Tredici anni all'inferno

“Avevo solo 13 anni - così esordisce Giuseppe Schirano, 41 anni, da cinque a Napoli - e mia madre mi ricoverò al Manicomio civile di Bisceglie, provincia di Bari, perchè ero affetto da epilessia”.
Da quel giorno, ha inizio per Giuseppe una storia dai contorni così macabri che rasenta l’inverosimile.
“Gli infermieri - racconta il signor Schirano - mi legavano periodicamente ad un palo, nel mezzo di uno stanzone spoglio e senza arredo. C’erano sempre un’altra decina di malati legati e venivamo torturati con tanta crudeltà che ancora adesso, quando ci penso, mi vien da urlare. Non c’era un motivo particolare; era il divertimento di chi operava in quel reparto. Non c’era modo di denunciare il fatto; i medici erano complici, a tal punto che sono stato violentato una decina di volte da un paio di essi.
Spesso - continua l’allucinante racconto di Giuseppe - venivamo picchiati con spranghe chiodate. Sono passati 15 anni da quegli eventi, ma la mia schiena ne conserva ancora le tracce. Era come vivere in un continuo incubo”.

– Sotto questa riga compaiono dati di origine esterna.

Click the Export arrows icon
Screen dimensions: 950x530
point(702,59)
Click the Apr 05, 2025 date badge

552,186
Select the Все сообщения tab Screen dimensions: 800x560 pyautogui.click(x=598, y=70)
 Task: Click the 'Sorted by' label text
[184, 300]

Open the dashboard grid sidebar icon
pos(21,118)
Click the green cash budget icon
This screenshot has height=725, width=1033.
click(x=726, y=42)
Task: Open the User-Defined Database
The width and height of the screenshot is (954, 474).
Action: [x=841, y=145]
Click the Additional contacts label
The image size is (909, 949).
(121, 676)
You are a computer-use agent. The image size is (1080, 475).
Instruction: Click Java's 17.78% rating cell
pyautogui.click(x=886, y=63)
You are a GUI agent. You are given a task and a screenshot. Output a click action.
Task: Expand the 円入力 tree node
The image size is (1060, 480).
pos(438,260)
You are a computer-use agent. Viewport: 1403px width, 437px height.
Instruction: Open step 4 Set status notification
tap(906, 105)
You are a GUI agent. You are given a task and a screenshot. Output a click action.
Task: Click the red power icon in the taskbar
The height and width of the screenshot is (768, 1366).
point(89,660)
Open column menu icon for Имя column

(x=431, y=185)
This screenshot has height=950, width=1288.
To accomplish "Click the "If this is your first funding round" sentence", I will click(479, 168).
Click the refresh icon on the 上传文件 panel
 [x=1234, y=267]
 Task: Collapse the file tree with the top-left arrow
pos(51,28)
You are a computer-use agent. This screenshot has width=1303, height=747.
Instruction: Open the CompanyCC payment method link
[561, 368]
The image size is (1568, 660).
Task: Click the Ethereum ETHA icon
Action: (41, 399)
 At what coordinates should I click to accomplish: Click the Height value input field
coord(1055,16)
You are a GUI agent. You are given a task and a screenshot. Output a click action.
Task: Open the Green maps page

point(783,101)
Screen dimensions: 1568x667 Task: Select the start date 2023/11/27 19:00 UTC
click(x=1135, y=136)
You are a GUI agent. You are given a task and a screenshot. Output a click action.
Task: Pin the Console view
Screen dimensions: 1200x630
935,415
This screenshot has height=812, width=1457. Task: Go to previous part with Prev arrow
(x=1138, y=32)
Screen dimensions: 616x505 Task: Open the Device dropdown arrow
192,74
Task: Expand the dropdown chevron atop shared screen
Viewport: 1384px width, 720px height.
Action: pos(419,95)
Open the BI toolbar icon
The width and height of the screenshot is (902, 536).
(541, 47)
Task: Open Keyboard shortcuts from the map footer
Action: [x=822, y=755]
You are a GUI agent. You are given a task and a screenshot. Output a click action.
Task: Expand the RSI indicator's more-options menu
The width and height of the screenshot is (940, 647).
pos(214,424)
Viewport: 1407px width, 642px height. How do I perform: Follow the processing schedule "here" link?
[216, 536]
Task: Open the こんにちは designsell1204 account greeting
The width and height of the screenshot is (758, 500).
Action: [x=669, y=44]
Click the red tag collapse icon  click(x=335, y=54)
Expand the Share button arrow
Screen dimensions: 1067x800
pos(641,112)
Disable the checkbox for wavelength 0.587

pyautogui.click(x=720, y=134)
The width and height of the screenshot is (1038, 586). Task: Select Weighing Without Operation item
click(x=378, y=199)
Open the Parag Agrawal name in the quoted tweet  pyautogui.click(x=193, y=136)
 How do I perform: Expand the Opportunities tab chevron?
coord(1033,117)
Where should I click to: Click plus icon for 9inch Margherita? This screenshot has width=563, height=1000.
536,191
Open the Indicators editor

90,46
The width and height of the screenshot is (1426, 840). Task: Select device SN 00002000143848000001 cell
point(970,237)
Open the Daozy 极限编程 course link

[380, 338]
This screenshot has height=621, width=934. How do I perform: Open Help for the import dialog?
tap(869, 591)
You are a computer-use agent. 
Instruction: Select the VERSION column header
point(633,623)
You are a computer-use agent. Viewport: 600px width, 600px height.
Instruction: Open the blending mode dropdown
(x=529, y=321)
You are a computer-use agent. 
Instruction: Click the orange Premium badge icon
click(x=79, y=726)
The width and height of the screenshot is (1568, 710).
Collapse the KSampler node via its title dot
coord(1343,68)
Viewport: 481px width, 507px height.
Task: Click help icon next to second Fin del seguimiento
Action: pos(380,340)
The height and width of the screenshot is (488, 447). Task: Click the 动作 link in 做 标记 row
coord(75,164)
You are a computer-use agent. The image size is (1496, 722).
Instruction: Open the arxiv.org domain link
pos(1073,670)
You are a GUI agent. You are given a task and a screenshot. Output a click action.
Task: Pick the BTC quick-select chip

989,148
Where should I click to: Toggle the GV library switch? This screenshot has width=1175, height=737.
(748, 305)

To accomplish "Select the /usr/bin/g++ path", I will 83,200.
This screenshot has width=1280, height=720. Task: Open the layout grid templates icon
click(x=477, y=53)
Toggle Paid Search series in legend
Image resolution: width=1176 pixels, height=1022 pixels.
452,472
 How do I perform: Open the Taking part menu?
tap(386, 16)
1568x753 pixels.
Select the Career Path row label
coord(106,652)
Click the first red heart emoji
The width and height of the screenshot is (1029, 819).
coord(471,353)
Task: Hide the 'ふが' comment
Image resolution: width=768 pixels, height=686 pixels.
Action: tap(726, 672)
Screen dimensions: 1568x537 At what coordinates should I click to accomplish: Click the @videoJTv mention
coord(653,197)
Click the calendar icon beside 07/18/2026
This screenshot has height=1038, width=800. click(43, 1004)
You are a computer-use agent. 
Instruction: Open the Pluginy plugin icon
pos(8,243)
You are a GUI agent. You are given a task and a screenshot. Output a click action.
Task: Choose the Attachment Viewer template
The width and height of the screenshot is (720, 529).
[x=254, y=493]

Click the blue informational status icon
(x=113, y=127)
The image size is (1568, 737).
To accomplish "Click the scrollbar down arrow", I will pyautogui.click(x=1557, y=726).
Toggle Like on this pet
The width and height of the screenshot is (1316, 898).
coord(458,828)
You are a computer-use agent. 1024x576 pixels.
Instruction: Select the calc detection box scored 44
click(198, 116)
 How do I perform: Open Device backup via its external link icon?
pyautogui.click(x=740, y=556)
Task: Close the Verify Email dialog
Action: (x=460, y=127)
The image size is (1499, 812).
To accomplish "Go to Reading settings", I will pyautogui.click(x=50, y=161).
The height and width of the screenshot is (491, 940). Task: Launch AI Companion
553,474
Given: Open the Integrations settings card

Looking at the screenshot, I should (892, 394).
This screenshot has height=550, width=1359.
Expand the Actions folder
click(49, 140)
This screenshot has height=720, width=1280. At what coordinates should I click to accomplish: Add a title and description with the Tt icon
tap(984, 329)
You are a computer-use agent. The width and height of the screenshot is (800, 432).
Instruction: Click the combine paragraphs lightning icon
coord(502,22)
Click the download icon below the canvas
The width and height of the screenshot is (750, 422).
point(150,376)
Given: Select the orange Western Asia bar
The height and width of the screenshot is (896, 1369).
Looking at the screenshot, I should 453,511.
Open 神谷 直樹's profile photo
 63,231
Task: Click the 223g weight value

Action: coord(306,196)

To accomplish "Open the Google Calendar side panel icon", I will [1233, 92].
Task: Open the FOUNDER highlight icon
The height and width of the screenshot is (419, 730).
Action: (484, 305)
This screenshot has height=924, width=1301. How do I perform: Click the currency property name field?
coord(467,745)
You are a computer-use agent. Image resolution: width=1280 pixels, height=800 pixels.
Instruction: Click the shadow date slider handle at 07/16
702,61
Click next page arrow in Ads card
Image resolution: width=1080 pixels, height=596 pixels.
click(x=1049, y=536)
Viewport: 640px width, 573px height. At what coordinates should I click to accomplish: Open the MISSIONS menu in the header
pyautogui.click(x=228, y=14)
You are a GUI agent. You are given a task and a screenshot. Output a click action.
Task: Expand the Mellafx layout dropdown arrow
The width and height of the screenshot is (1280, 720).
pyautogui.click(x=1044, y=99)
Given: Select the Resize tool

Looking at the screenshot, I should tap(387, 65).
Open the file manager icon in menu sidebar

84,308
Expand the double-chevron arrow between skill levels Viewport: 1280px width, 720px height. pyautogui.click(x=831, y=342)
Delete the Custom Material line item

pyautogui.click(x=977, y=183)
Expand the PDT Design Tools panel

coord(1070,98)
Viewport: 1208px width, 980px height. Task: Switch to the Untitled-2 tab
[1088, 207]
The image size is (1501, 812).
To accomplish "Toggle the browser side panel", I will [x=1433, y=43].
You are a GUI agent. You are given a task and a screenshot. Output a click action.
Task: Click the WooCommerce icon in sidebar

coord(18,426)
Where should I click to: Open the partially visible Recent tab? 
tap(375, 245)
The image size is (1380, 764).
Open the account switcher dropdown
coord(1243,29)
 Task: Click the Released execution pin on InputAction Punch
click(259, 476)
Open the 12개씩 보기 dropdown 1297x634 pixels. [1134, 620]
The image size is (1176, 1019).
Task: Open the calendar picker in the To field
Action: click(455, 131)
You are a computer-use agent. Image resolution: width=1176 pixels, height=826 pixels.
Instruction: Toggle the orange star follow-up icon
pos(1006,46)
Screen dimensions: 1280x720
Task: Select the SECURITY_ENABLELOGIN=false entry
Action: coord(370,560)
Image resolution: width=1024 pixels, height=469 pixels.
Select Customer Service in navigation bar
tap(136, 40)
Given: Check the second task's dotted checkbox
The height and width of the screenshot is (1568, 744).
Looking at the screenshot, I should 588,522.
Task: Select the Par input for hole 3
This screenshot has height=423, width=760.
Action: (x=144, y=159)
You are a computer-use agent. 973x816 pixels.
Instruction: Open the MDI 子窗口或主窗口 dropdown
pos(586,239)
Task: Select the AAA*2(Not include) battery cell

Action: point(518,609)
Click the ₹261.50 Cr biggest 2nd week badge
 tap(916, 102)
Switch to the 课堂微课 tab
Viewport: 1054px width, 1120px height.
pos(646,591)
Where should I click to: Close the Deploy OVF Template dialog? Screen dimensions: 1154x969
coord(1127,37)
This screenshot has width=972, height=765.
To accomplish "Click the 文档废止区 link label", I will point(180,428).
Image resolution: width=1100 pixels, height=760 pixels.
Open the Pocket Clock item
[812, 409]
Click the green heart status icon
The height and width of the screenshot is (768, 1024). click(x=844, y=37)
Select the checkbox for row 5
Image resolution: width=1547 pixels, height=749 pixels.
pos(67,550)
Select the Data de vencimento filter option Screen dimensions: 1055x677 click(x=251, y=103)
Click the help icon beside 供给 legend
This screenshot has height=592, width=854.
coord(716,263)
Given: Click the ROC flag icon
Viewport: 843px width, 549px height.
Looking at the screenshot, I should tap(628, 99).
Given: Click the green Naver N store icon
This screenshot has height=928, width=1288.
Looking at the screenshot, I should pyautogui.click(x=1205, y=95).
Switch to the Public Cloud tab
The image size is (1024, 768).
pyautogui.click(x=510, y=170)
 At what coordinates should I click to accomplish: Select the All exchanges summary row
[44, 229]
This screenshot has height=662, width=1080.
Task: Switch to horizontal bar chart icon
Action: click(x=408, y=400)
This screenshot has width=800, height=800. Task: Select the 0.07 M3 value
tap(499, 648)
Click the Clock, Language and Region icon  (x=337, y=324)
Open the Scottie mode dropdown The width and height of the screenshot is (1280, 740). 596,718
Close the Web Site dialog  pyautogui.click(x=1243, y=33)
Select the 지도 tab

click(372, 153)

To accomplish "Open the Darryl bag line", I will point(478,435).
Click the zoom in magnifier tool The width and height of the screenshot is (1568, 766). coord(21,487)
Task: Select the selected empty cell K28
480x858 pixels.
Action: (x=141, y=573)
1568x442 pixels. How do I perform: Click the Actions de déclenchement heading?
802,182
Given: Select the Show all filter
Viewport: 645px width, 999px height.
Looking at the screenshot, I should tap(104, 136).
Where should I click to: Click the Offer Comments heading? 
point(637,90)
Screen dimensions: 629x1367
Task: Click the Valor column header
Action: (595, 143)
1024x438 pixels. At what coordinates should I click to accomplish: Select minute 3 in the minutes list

Il racconto di Giuseppe, intanto, va oltre. “Molte morti inspiegabili ci furono in quegli anni nell’ospedale psichiatrico di Bisceglie. Il viso di un mio compagno di reparto, d’improvviso, inizio a gonfiarsi sempre più. Dopo qualche giorno, perdeva sangue da per tutto: naso, orecchie, bocca. Il sangue dal naso scorreva a fiotti. Mori qualche ora dopo, la stessa sorte toccò ad altri pazienti; ne morirono in questo modo una decina circa. Scoprimmo, successivamente, che la morte violenta dei nostri compagni, era da mettere in relazione con un’altra diavoleria inventata dagli infermieri stessi: preparavano iniezioni con chissà cosa dentro e si divertivano ad osservare gli effetti. Mi rendo conto - Giuseppe si ferma quasi a voler rassicurarci sulla veridicità di quanto finora raccontato - che quando sto dicendo ha dell’assurdo. Sono eventi però - continua - che hanno tracciato un solco indelebile in me; traumi che difficilmente riuscirò a rimuovere”.
Dopo l’uscita dal manicomio, grazie alla legge Basaglia, gira un po’ per l’Italia. Ora vive a Napoli, mangia come può e dorme alla Stazione. “Spesso la polizia mi mena perchè - dicono - non posso dormire sulle scale o in luoghi pubblici (alla faccia della dignità ndr.). Forse, se mi do da fare, riesco ad ottenere la pensione. Il mio futuro? Vorrei sposarmi e vivere una vita normale, una vita semplicemente normale”.